22 nm Larrabee

My point was that gather/scatter alone isn't going to win the game.

Of course one needs less space in the instruction cache for instance. But that gives you a performance benefit probably just in the single percentage range. And one occupies a lot less execution resources, true. But again, this won't be a game changer, even if it would buy 30% or even 50% performance on average (which it probably won't do). What would help is a cache/memory structure which can handle a lot of simultaneous requests to different addresses, i.e. a cache with let's say 8 read ports or something like that. So where is the missing performance factor of 4 to 8 to low end GPUs/IGPs supposed to come from? Not from gather/scatter additions ito the ISA in my opinion. It makes things simpler and also a bit faster, but not that much.

By the way, texture units are great things, especially the accompanying specialized caches. Nvidia didn't remove the separate L1 texture caches and did not integrate them into the general purpose L1/local memory. And even Larrabee had texture units/cache. If I would have to guess the reason ...
Well, the magic pixie dust in scatter gather is supposed to make MS word go faster...
 
The relatively small code expansion that resulted from transitioning from x86 to x86-64 was enough to negate the doubling of the register file. The difference either way was a few percent, yes.

The situation with a scatter/gather could involve 8, 16, or 32 instructions being folded into one, so the benefits could be stronger in performance critical code.
The benefits would probably be stronger in an OoO processor than the in-order architecture used in the paper.

One important consideration in an OoO implementation is that the scatter/gather should not be blocking.
The penalty in the case that it remains blocking may be enough to make the OoO engine counterproductive in scatter/gather heavy code. The disambiguation hardware would be negated, and the core could not generate MLP from other instructions in the stream while the scatter/gather blocks issue.


The debate about the nature of the memory subsystem has come up in other threads.
 
That's a 3 year old paper using a sw simulator. Doesn't mean much for/against a real product.
Sure, but the point was that Intel is well aware that "SIMD efficiency is compromised in the presence of irregular data access patterns", and is researching gather/scatter implementations. Given that AVX and FMA make the bottleneck worse, I'd be surprised if they haven't started giving it even more attention. The experience with Larrabee probably also helps bring it to a real product sooner rather than later.
 
So where is the missing performance factor of 4 to 8 to low end GPUs/IGPs supposed to come from? Not from gather/scatter additions ito the ISA in my opinion. It makes things simpler and also a bit faster, but not that much.
Let's take the example of a piecewise parabolic approximation of a function. This essentially requires two FMA operations, and three table lookups. Using SSE, this takes 28 instructions for 4 values. With AVX and support for FMA and gather/scatter, it would take 5 instructions for 8 values. So it could potentially be up to 11 times faster.
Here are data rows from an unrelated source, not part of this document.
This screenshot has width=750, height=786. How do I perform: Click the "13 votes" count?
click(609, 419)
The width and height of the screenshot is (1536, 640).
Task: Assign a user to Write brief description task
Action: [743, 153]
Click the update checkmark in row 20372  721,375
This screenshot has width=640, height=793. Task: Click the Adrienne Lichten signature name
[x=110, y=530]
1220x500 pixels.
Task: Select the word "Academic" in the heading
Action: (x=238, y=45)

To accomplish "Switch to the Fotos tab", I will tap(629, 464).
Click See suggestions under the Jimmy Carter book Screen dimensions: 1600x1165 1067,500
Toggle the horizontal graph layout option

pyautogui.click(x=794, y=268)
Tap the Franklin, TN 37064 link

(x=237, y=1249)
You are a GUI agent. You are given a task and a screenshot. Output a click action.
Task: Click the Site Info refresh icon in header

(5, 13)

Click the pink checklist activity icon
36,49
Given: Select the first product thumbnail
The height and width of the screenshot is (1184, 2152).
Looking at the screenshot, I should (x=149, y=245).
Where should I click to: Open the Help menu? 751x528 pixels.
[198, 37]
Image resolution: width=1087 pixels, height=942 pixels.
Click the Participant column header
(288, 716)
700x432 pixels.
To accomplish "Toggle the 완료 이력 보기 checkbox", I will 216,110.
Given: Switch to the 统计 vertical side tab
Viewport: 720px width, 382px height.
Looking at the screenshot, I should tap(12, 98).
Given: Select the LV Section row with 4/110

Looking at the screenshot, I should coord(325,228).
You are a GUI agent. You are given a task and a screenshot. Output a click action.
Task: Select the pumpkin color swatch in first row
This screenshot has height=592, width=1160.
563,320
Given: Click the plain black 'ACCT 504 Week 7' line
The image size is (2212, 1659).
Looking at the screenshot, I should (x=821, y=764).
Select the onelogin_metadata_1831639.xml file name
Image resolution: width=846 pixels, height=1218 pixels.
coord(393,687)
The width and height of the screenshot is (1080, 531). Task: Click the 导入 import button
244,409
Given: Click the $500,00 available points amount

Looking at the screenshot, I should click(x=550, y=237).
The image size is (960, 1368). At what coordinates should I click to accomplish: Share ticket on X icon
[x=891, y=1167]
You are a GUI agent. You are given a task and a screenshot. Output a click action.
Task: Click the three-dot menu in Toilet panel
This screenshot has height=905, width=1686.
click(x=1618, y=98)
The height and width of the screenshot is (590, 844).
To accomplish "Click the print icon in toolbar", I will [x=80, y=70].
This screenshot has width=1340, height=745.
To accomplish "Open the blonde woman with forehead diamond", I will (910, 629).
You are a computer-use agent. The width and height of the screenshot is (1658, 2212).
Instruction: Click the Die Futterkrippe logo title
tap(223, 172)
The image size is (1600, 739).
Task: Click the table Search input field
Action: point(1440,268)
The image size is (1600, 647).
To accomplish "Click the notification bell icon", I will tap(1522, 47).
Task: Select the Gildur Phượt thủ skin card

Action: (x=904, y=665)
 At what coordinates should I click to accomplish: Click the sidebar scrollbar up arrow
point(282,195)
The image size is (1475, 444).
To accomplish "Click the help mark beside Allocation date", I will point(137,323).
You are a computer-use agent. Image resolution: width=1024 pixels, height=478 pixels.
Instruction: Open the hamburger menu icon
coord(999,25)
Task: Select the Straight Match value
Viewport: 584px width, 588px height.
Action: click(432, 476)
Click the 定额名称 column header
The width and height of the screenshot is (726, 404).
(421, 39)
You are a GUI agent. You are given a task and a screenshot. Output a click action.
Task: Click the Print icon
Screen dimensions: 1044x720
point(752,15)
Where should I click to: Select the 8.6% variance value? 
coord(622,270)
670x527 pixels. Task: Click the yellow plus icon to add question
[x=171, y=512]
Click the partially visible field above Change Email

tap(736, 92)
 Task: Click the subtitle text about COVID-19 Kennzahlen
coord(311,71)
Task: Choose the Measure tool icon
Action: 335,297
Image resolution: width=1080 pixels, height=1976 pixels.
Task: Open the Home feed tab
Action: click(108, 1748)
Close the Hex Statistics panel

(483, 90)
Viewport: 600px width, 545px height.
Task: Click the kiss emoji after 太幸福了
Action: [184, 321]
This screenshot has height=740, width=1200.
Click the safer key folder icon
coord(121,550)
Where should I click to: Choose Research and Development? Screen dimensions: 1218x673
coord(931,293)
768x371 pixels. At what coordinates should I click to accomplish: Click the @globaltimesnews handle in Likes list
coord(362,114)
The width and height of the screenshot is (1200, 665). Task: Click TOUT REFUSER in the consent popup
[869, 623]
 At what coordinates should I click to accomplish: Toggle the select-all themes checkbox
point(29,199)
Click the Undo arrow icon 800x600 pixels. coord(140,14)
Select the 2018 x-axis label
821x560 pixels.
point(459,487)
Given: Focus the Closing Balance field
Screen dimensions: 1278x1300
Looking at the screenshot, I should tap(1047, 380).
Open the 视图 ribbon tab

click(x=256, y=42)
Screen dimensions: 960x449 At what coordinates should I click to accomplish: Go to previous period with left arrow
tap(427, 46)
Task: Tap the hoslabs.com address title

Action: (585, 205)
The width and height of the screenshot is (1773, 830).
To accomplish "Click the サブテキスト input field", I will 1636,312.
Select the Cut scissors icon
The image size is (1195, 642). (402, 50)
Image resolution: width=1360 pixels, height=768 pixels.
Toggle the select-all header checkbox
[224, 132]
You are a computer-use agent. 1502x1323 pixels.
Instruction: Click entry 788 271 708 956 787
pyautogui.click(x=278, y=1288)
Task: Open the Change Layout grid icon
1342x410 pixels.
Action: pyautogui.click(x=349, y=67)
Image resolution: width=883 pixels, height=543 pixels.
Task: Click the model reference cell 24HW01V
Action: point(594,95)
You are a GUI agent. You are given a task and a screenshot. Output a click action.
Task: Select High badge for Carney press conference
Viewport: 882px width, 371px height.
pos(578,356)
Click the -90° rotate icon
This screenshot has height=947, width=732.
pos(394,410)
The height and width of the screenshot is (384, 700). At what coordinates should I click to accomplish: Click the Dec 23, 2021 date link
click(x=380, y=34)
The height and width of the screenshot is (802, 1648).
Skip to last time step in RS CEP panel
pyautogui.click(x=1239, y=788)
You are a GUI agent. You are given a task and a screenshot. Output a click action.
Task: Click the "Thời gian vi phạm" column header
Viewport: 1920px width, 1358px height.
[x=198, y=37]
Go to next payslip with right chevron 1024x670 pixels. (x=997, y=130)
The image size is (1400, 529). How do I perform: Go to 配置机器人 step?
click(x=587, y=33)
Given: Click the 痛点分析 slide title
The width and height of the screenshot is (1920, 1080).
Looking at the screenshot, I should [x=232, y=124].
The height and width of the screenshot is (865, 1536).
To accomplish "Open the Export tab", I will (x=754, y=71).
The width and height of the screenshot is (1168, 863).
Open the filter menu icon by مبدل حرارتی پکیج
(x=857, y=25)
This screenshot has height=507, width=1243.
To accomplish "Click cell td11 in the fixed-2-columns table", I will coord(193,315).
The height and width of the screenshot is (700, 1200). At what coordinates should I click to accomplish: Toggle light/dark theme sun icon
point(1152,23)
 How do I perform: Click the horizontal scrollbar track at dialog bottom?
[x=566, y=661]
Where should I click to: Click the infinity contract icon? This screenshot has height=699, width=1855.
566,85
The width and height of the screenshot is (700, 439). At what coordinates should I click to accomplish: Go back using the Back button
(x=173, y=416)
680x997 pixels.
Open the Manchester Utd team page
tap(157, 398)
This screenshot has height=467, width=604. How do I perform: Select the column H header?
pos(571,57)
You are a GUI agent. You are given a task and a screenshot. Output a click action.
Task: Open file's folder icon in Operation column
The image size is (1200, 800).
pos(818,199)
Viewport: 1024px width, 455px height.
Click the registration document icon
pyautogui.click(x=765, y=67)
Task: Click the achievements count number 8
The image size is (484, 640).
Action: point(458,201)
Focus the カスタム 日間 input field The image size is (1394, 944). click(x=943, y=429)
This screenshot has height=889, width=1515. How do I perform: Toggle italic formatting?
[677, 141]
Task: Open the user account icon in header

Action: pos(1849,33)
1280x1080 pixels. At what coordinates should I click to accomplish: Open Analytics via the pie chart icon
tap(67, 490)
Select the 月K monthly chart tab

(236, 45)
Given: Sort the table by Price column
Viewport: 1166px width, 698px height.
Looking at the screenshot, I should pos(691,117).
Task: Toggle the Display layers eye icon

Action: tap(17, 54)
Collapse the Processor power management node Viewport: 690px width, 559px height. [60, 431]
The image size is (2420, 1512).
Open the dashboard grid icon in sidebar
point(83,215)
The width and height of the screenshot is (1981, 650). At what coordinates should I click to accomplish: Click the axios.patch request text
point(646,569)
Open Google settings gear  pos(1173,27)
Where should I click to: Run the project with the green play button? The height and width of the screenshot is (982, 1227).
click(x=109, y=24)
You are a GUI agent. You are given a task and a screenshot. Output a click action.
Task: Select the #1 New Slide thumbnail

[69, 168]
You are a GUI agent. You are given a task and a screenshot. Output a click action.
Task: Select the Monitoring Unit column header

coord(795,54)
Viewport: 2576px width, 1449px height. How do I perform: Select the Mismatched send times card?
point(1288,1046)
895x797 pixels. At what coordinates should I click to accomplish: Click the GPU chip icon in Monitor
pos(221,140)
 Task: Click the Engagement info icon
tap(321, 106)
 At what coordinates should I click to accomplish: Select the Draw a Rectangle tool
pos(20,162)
Of course it's not all that simple in practice, but I hope this illustrates that the potential goes far beyond a few ten percent. Even a simple serial implementation of gather/scatter would be a "game changer" when combined with AVX and FMA.
By the way, texture units are great things, especially the accompanying specialized caches. Nvidia didn't remove the separate L1 texture caches and did not integrate them into the general purpose L1/local memory. And even Larrabee had texture units/cache. If I would have to guess the reason ...
Like I said before, Larrabee tried to compete against high-end GPUs. Texture units were a necessity, even though they're of little or no use for anything other than graphics. As we all witnessed, the failure as a GPU meant a commercial disaster.

The situation is very different for the CPU. There's lots of available die space to deliver 'adequate' graphics. And people need a CPU anyway, so competitive graphics performance alone does not determine commercial success. There are clearly different trade offs to be made, and personally I think it makes sense to keep it low risk and simply add some form of gather/scatter support.

Adding texture lookup instructions to the ISA seems like a bad idea to me anyway since it's very specialized and graphics is still evolving. At some point I'm expecting GPUs to also feature programmable texture filtering, and things like address calculations and perspective projection have already moved to the shader cores on some architectures. With a software renderer the majority of time is currently spent gathering texels, and besides, even with dedicated texture units there would still be a great need for gather/scatter in the rest of the graphics pipeline, not to mention for other applications.
 
Regarding gather/scatter, this paper, detailing Tarantula, a vector extension to the Alpha architecture, is a very good read.

Highlights:
8192 bit vector registers, holding 128 doubles.
Vbox loads and stores access the L2 directly (bypassing L1)
The L2 is pseudo multi-ported, with 16-ways supporting up to 16 accesses in parallel.
Addresses from gathering loads/scattering stores are grouped to minimized way/bank conflicts.
Aggregate bandwidth of 512 bytes/cycle (256 read, 256 write) for stride-1 accesses.

All this in 2002.

Cheers
 
It was put on paper in 2002, at least. It would have gone on a 65nm process, which was not due for some time.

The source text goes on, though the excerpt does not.